Segment Open
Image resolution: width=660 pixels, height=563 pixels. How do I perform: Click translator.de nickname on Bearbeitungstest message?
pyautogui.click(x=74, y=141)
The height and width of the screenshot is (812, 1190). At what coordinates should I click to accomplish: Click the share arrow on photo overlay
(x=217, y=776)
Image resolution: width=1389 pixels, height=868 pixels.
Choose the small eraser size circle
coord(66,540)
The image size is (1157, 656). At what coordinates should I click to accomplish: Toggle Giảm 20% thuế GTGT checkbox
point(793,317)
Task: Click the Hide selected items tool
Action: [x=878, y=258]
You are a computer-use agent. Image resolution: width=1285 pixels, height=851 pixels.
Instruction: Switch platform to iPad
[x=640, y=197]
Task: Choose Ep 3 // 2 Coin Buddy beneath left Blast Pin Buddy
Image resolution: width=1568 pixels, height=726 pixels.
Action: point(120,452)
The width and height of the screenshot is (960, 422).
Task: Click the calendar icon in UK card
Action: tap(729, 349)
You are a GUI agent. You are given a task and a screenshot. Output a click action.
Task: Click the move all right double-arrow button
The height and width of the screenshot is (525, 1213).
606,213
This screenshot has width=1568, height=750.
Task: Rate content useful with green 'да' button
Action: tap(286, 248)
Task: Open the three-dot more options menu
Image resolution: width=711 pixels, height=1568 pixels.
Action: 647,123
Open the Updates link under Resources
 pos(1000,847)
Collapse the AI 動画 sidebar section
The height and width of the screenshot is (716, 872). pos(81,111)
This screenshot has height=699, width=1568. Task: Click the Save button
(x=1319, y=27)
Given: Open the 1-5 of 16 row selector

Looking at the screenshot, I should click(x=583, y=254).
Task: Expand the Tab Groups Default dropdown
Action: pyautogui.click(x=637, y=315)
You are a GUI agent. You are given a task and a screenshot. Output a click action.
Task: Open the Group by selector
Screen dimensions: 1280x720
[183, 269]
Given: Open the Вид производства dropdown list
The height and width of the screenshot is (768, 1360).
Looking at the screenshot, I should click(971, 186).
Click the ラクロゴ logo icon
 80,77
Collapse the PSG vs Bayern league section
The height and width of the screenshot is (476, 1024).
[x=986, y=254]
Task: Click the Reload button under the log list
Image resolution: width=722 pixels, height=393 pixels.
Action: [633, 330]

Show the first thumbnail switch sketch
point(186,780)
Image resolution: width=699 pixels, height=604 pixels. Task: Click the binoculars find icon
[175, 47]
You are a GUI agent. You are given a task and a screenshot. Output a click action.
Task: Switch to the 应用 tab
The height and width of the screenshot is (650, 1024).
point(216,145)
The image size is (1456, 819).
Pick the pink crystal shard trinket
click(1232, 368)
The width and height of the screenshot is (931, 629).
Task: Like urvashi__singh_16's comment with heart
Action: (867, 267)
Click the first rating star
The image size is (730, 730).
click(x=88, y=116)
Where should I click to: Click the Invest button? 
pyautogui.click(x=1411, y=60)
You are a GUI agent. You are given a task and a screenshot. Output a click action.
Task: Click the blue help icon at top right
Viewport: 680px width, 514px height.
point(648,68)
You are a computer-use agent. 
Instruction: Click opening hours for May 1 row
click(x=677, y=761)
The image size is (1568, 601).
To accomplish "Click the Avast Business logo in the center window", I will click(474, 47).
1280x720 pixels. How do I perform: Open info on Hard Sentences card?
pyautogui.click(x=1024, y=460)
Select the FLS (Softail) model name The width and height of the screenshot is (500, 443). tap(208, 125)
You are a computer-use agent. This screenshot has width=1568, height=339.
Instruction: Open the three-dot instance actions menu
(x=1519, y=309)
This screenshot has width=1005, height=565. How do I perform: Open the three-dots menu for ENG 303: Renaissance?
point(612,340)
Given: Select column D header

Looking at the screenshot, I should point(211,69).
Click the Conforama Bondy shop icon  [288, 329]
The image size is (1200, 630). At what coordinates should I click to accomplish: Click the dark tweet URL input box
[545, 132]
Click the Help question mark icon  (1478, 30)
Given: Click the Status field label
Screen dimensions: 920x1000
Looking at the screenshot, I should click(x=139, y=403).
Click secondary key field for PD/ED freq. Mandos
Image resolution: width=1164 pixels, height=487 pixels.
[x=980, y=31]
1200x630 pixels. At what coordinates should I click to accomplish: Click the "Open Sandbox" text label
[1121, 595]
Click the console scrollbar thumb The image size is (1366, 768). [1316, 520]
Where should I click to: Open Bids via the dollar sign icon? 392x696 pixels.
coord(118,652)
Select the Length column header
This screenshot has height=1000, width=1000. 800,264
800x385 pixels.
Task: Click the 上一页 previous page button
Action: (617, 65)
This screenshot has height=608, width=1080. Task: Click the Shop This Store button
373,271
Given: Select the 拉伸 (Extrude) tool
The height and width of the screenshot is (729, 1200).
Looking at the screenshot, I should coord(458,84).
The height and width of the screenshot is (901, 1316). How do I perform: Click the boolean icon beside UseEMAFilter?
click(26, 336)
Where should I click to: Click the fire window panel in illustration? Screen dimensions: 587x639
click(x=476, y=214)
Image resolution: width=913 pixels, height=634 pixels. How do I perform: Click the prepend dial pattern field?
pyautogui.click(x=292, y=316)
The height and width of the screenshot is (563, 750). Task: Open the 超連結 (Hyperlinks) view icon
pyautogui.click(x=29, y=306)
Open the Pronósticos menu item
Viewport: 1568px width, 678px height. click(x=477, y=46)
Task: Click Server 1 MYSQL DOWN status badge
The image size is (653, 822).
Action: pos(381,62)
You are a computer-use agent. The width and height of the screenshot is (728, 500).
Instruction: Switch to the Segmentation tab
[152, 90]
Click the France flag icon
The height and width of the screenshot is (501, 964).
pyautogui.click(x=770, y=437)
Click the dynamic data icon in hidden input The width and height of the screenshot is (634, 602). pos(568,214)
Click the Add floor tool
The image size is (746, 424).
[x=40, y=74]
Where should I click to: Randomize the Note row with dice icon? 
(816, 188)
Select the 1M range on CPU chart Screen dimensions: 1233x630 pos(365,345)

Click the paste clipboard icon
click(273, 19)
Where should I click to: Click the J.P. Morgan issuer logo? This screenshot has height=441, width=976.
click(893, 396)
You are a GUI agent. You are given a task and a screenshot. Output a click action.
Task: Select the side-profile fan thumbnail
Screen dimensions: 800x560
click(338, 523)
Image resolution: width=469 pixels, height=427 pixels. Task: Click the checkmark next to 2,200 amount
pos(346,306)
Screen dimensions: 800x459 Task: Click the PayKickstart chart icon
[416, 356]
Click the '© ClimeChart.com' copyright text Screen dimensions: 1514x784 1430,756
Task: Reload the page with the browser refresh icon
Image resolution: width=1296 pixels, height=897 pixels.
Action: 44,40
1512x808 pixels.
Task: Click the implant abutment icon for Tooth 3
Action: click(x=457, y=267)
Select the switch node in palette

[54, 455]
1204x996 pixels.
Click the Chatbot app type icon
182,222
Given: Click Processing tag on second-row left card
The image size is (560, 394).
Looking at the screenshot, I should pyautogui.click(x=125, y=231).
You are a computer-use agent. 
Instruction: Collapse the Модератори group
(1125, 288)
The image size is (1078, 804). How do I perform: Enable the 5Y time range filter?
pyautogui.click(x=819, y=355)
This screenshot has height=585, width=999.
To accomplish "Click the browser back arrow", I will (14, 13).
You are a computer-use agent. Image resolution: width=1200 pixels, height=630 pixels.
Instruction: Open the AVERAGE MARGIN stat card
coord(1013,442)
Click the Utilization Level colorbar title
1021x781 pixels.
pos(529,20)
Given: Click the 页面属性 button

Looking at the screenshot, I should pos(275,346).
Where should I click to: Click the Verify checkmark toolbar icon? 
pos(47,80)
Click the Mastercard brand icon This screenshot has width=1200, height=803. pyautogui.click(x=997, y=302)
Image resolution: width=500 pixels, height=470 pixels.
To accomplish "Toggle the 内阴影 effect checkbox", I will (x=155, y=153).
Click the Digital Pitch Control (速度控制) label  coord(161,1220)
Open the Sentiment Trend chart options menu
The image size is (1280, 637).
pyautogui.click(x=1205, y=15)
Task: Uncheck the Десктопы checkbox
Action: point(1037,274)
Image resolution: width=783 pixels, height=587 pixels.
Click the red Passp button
Segment Closed
Please give, as a bare number, how many lines in the listing above include the word "browser".

## YOUR RESPONSE
2